Economy

China is back, bringing profit and perplexity for Western companies

Xi Jinping’s China is recovering and making proposals to western business. While it breathes new life into the main lines of multinationals, it also creates a new dilemma: whether to invest in the world’s second-largest economy as geopolitical tensions intensify over the fate of Taiwan.

Since Beijing lifted all Covid-19 restrictions in December, pent-up demand in the retail sector has skyrocketed. faster recovery than expected. China’s 4.5 percent economic expansion in the first quarter has worked its way into earnings for Western brands, especially at the higher end of the consumer spectrum.

Take Porsche, for example, which posted a record 18 percent increase in sales driven by China, the German luxury carmaker’s biggest market. Or LVMH, similarly buoyed by dynamism in the world’s largest luxury goods market, which the French group said had fueled a 17 percent increase in first quarter sales just as growth stalled in the United States. Meanwhile, its Paris-based rival Hermès hailed “a very good Chinese New Year” as it revealed a 23 per cent rise in revenue across Asia. In these upper spheres, consumers can be charged 30 percent more for luxury items in China than in Europe, according to Morgan Stanley.

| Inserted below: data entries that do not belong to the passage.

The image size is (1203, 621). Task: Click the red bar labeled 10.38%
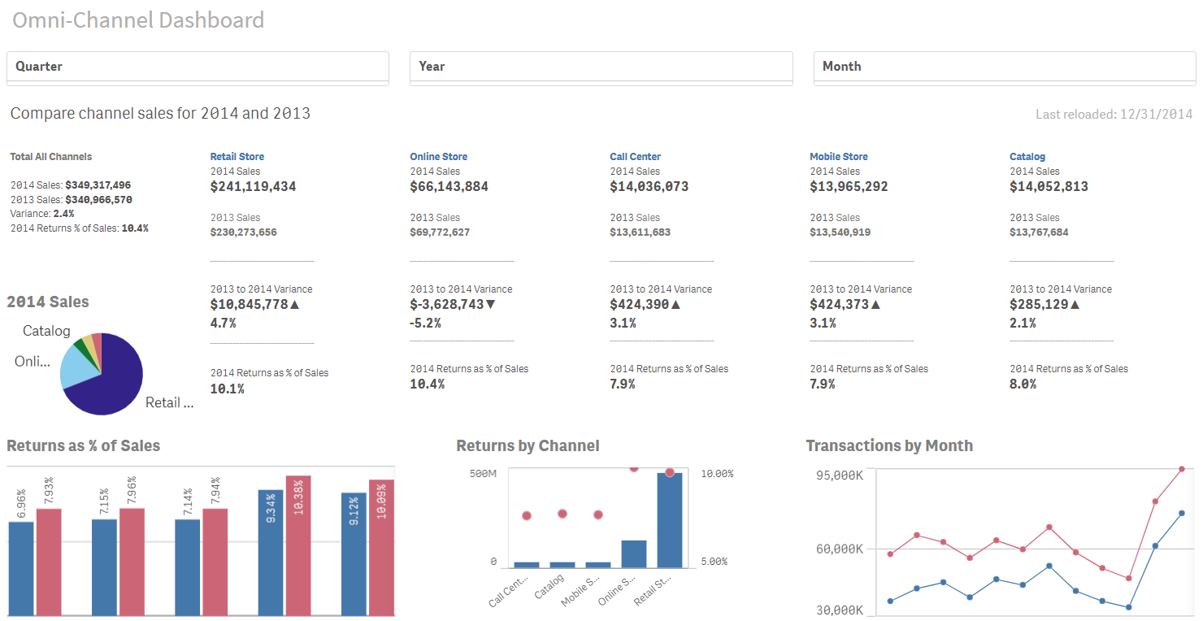tap(298, 545)
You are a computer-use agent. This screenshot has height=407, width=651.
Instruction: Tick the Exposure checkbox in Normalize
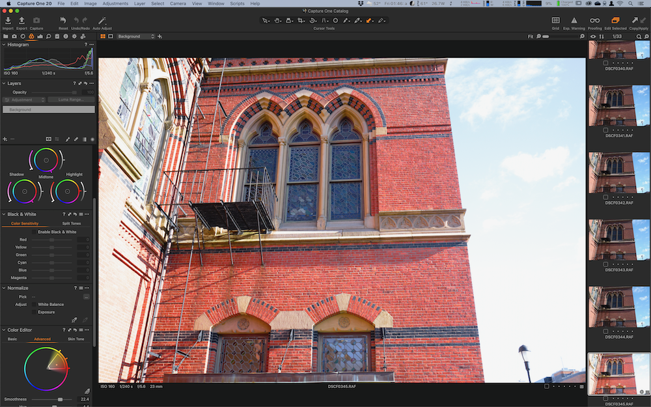[35, 312]
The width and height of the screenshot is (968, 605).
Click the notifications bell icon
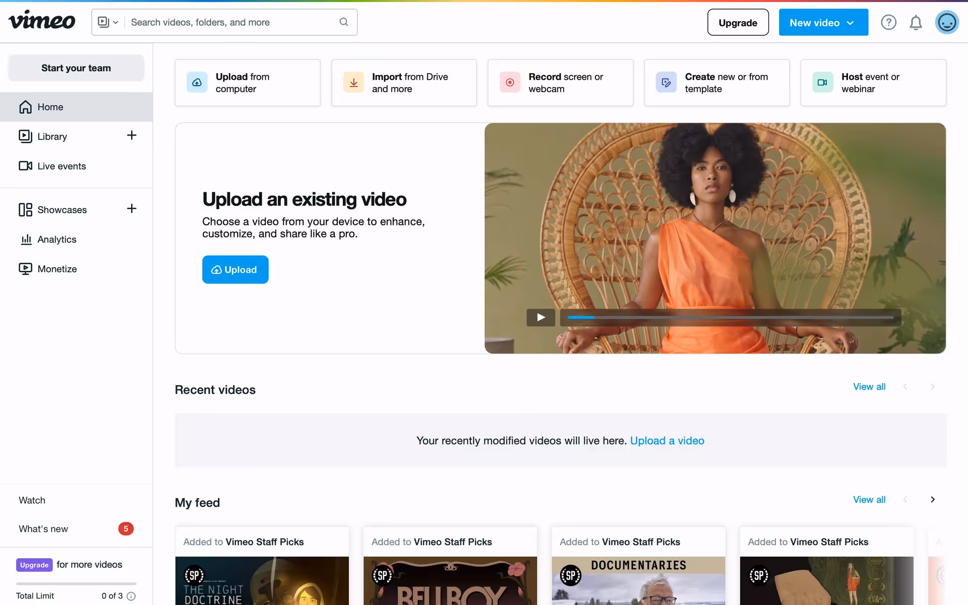click(x=916, y=23)
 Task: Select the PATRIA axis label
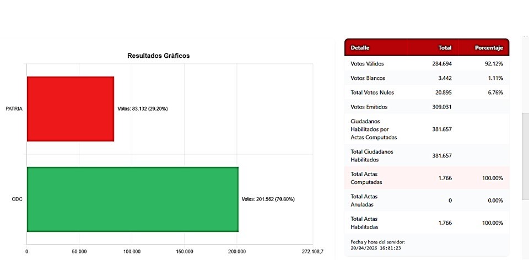[14, 109]
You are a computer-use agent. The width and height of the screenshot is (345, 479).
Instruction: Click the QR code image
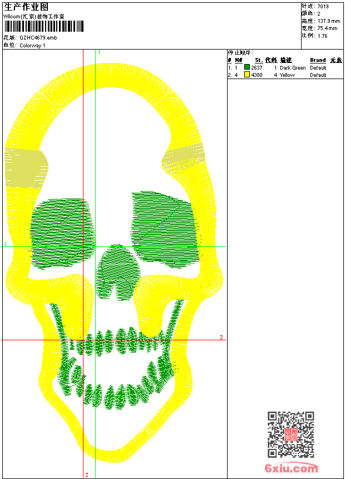[x=290, y=434]
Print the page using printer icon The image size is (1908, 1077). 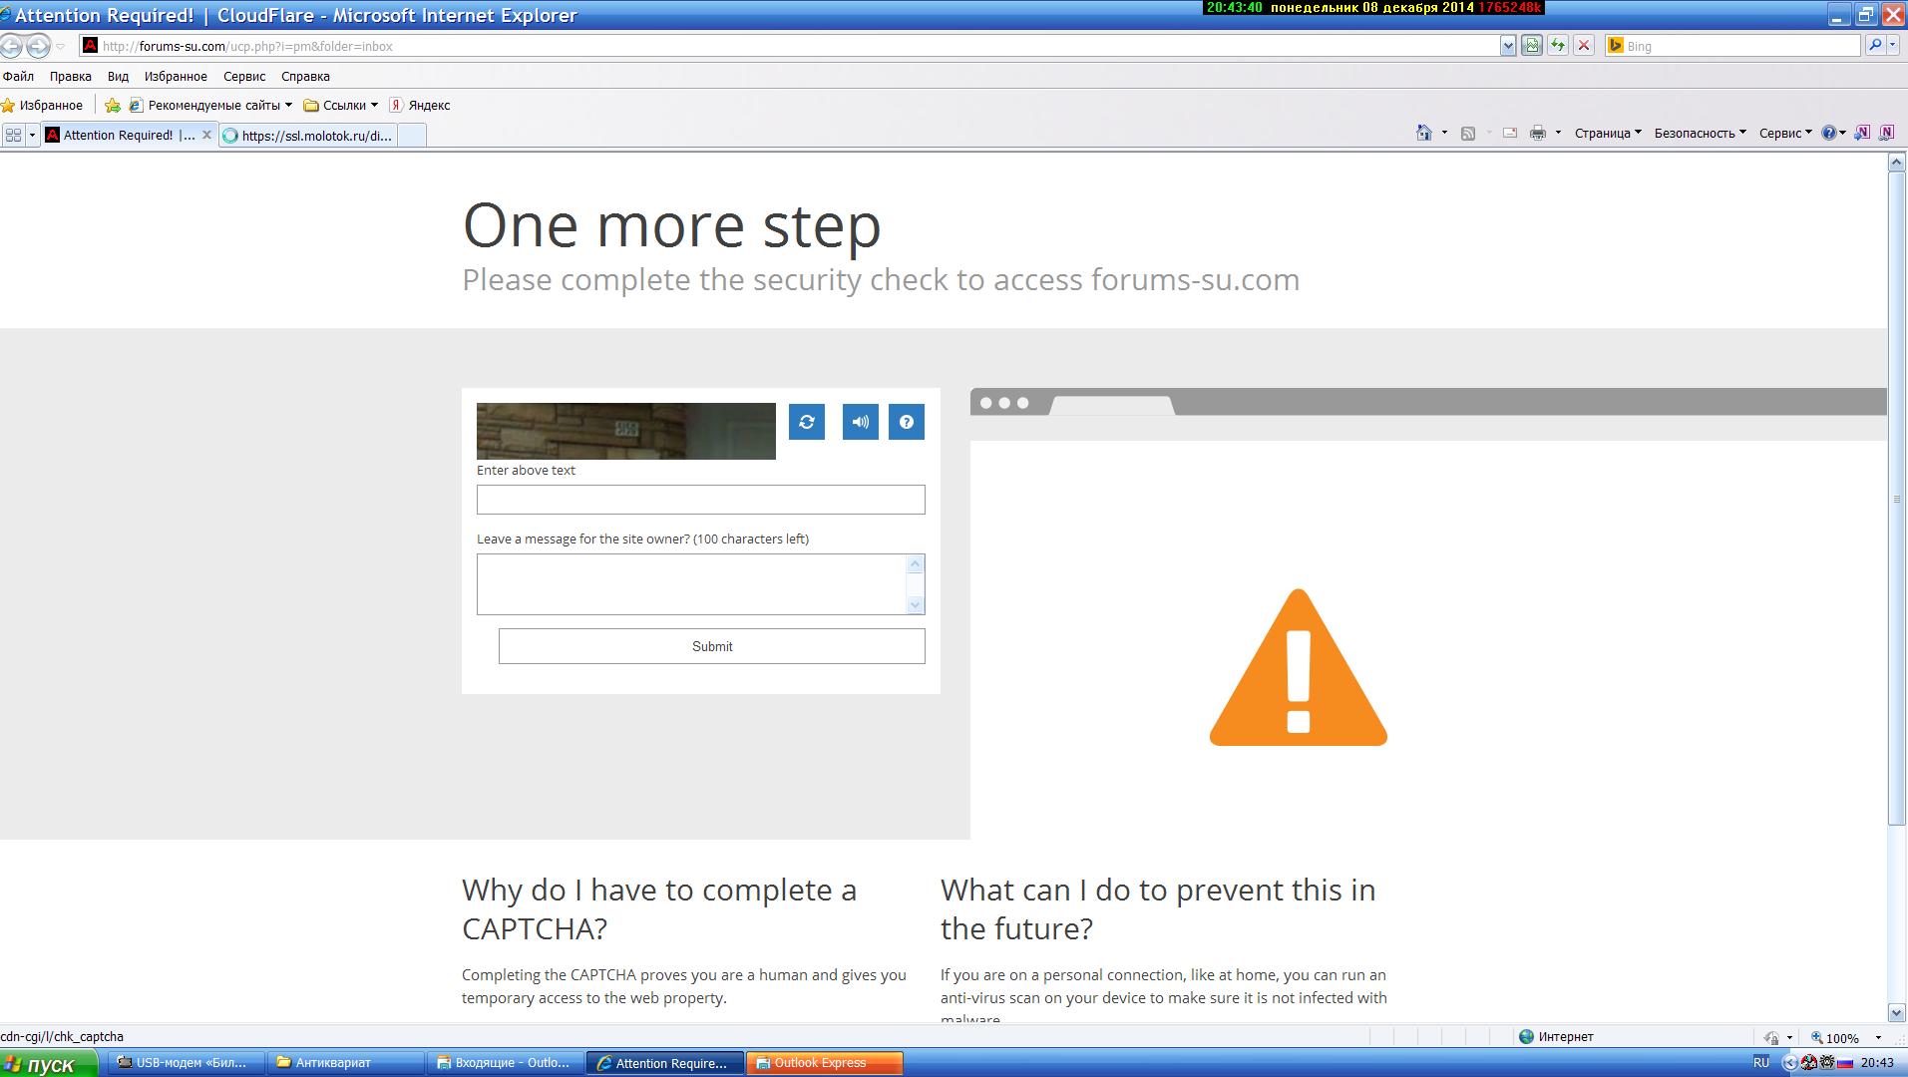(1538, 133)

But there is an “elephant in the room,” as UniCredit economist Erik Nielsen noted in a briefing after the IMF’s spring meetings: Rising geopolitical tensions between China and the West are bringing about “the most profound change in a generation in economic policy thinking, and political priorities”.

“In America,” he wrote, “it’s about containing China. In Europe, it’s partly a milder version of the same thing. This means that if (or when?) US-China relations deteriorate further in this tit-for-tat, leading to more protectionist measures, including export bans and sanctions, companies will most likely European Unions are caught between the two parties”.

Businesses have been cognizant of this risk ever since former US President Donald Trump imposed a series of economic sanctions on Chinese companies, marking a more adversarial shift toward Beijing that has continued under his Democratic successor Joe Biden. For supply chains, this stance, coupled with massive business disruptions during the Covid pandemic, has led companies to abandon the notion of “just in time” for “just in case,” with groups from Intel to Apple reviewing its reliance on China and trying to move parts of its production elsewhere, to countries like India and Vietnam.

But such is the interdependence with China built over the past two decades that it is no easy task, as evidenced by Apple’s difficulties in India. And if there’s one lesson from the much smaller decoupling between Russia and the West after the invasion of Ukraine, it’s that the process is painful for Western brands, and entered only reluctantly.

China’s economic recovery will only make these plans to diversify supply chains more difficult to implement, especially for publicly traded groups. With increasing shareholder pressure and pay incentives that are tied to stock price performance, the temptation to minimize or even ignore geopolitical risks will be greater (a US general recently predicted that Washington and Beijing would likely go to war over Taiwan). in 2025).

Sure enough, the German automaker Volkswagen, owner of Porsche, this week announced a plan invest one billion euros to build an innovation center in China. This came after a decision last year to spend €2.4bn on a venture with Chinese chip designer Horizon Robotics. Not exactly a sign of prudence in a country that more and more politicians see as the biggest threat to the West.